Your goal:
Could you restate the data word for word?

Entries provided:
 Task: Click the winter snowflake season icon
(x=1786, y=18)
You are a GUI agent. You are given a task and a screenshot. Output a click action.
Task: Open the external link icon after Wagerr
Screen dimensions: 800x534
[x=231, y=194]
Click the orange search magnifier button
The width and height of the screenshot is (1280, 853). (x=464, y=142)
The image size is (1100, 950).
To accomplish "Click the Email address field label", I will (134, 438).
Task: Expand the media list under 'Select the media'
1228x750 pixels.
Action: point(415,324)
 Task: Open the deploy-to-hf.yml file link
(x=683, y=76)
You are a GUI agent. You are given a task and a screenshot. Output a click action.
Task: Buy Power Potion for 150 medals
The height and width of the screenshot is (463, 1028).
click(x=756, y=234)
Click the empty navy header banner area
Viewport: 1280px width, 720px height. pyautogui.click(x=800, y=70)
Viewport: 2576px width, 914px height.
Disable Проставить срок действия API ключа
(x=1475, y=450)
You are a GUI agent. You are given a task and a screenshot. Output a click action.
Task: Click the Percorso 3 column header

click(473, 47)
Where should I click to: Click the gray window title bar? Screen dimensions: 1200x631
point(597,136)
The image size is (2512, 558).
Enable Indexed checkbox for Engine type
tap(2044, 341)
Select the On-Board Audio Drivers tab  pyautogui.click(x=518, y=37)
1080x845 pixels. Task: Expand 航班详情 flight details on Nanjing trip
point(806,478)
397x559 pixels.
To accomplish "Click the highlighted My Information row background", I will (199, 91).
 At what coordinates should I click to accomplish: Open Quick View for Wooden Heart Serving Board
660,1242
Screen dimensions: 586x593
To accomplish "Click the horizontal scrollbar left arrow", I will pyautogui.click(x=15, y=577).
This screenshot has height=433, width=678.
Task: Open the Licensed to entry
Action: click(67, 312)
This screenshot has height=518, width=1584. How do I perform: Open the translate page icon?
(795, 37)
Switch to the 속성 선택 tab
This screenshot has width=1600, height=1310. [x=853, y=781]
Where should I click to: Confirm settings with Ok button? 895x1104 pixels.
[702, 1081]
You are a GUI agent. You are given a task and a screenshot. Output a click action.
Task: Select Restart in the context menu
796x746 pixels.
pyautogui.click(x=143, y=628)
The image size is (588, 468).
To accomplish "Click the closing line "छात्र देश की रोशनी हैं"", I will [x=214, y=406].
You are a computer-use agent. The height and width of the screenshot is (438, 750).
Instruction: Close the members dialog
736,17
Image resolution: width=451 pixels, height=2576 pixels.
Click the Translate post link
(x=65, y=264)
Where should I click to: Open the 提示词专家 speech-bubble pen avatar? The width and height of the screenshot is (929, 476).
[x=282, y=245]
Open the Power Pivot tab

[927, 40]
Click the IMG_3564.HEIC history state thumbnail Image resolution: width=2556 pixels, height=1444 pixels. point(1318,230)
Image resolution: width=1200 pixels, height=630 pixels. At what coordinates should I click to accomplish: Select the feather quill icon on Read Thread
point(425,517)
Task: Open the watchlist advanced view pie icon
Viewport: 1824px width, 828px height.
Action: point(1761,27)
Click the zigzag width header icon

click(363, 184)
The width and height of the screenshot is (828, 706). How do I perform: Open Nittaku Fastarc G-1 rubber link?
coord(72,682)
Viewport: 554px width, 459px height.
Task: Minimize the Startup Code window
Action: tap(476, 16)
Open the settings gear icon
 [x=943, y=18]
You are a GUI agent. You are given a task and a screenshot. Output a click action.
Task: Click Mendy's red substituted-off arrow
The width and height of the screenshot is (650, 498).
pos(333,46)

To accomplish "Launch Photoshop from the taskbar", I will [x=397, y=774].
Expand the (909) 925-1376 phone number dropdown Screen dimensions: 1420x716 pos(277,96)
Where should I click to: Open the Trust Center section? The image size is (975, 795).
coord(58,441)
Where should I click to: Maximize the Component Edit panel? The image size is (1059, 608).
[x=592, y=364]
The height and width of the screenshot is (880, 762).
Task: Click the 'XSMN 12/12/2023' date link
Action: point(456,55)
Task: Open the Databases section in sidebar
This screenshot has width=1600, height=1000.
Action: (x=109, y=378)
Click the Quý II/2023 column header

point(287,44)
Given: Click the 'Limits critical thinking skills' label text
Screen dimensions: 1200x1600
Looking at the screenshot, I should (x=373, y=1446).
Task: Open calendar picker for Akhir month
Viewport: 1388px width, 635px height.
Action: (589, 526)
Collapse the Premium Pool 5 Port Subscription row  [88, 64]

Task result:
 Task: Click the winter snowflake season icon
(x=1786, y=18)
You are a GUI agent. You are given a task and a screenshot. Output a click action.
Task: Open the external link icon after Wagerr
Screen dimensions: 800x534
[x=231, y=194]
Click the orange search magnifier button
The width and height of the screenshot is (1280, 853). (x=464, y=142)
The image size is (1100, 950).
To accomplish "Click the Email address field label", I will (134, 438).
Task: Expand the media list under 'Select the media'
1228x750 pixels.
Action: point(415,324)
 Task: Open the deploy-to-hf.yml file link
(x=683, y=76)
You are a GUI agent. You are given a task and a screenshot. Output a click action.
Task: Buy Power Potion for 150 medals
The height and width of the screenshot is (463, 1028).
click(x=756, y=234)
Click the empty navy header banner area
Viewport: 1280px width, 720px height. pyautogui.click(x=800, y=70)
Viewport: 2576px width, 914px height.
Disable Проставить срок действия API ключа
(x=1475, y=450)
You are a GUI agent. You are given a task and a screenshot. Output a click action.
Task: Click the Percorso 3 column header

click(473, 47)
Where should I click to: Click the gray window title bar? Screen dimensions: 1200x631
point(597,136)
The image size is (2512, 558).
Enable Indexed checkbox for Engine type
tap(2044, 341)
Select the On-Board Audio Drivers tab  pyautogui.click(x=518, y=37)
1080x845 pixels. Task: Expand 航班详情 flight details on Nanjing trip
point(806,478)
397x559 pixels.
To accomplish "Click the highlighted My Information row background", I will (199, 91).
 At what coordinates should I click to accomplish: Open Quick View for Wooden Heart Serving Board
660,1242
Screen dimensions: 586x593
To accomplish "Click the horizontal scrollbar left arrow", I will pyautogui.click(x=15, y=577).
This screenshot has height=433, width=678.
Task: Open the Licensed to entry
Action: click(67, 312)
This screenshot has height=518, width=1584. How do I perform: Open the translate page icon?
(795, 37)
Switch to the 속성 선택 tab
This screenshot has width=1600, height=1310. [x=853, y=781]
Where should I click to: Confirm settings with Ok button? 895x1104 pixels.
[702, 1081]
You are a GUI agent. You are given a task and a screenshot. Output a click action.
Task: Select Restart in the context menu
796x746 pixels.
pyautogui.click(x=143, y=628)
The image size is (588, 468).
To accomplish "Click the closing line "छात्र देश की रोशनी हैं"", I will [x=214, y=406].
You are a computer-use agent. The height and width of the screenshot is (438, 750).
Instruction: Close the members dialog
736,17
Image resolution: width=451 pixels, height=2576 pixels.
Click the Translate post link
(x=65, y=264)
Where should I click to: Open the 提示词专家 speech-bubble pen avatar? The width and height of the screenshot is (929, 476).
[x=282, y=245]
Open the Power Pivot tab

[927, 40]
Click the IMG_3564.HEIC history state thumbnail Image resolution: width=2556 pixels, height=1444 pixels. point(1318,230)
Image resolution: width=1200 pixels, height=630 pixels. At what coordinates should I click to accomplish: Select the feather quill icon on Read Thread
point(425,517)
Task: Open the watchlist advanced view pie icon
Viewport: 1824px width, 828px height.
Action: point(1761,27)
Click the zigzag width header icon

click(363, 184)
The width and height of the screenshot is (828, 706). How do I perform: Open Nittaku Fastarc G-1 rubber link?
coord(72,682)
Viewport: 554px width, 459px height.
Task: Minimize the Startup Code window
Action: tap(476, 16)
Open the settings gear icon
 [x=943, y=18]
You are a GUI agent. You are given a task and a screenshot. Output a click action.
Task: Click Mendy's red substituted-off arrow
The width and height of the screenshot is (650, 498).
pos(333,46)

To accomplish "Launch Photoshop from the taskbar", I will [x=397, y=774].
Expand the (909) 925-1376 phone number dropdown Screen dimensions: 1420x716 pos(277,96)
Where should I click to: Open the Trust Center section? The image size is (975, 795).
coord(58,441)
Where should I click to: Maximize the Component Edit panel? The image size is (1059, 608).
[x=592, y=364]
The height and width of the screenshot is (880, 762).
Task: Click the 'XSMN 12/12/2023' date link
Action: point(456,55)
Task: Open the Databases section in sidebar
This screenshot has width=1600, height=1000.
Action: (x=109, y=378)
Click the Quý II/2023 column header

point(287,44)
Given: Click the 'Limits critical thinking skills' label text
Screen dimensions: 1200x1600
Looking at the screenshot, I should (x=373, y=1446).
Task: Open calendar picker for Akhir month
Viewport: 1388px width, 635px height.
Action: (589, 526)
Collapse the Premium Pool 5 Port Subscription row  [88, 64]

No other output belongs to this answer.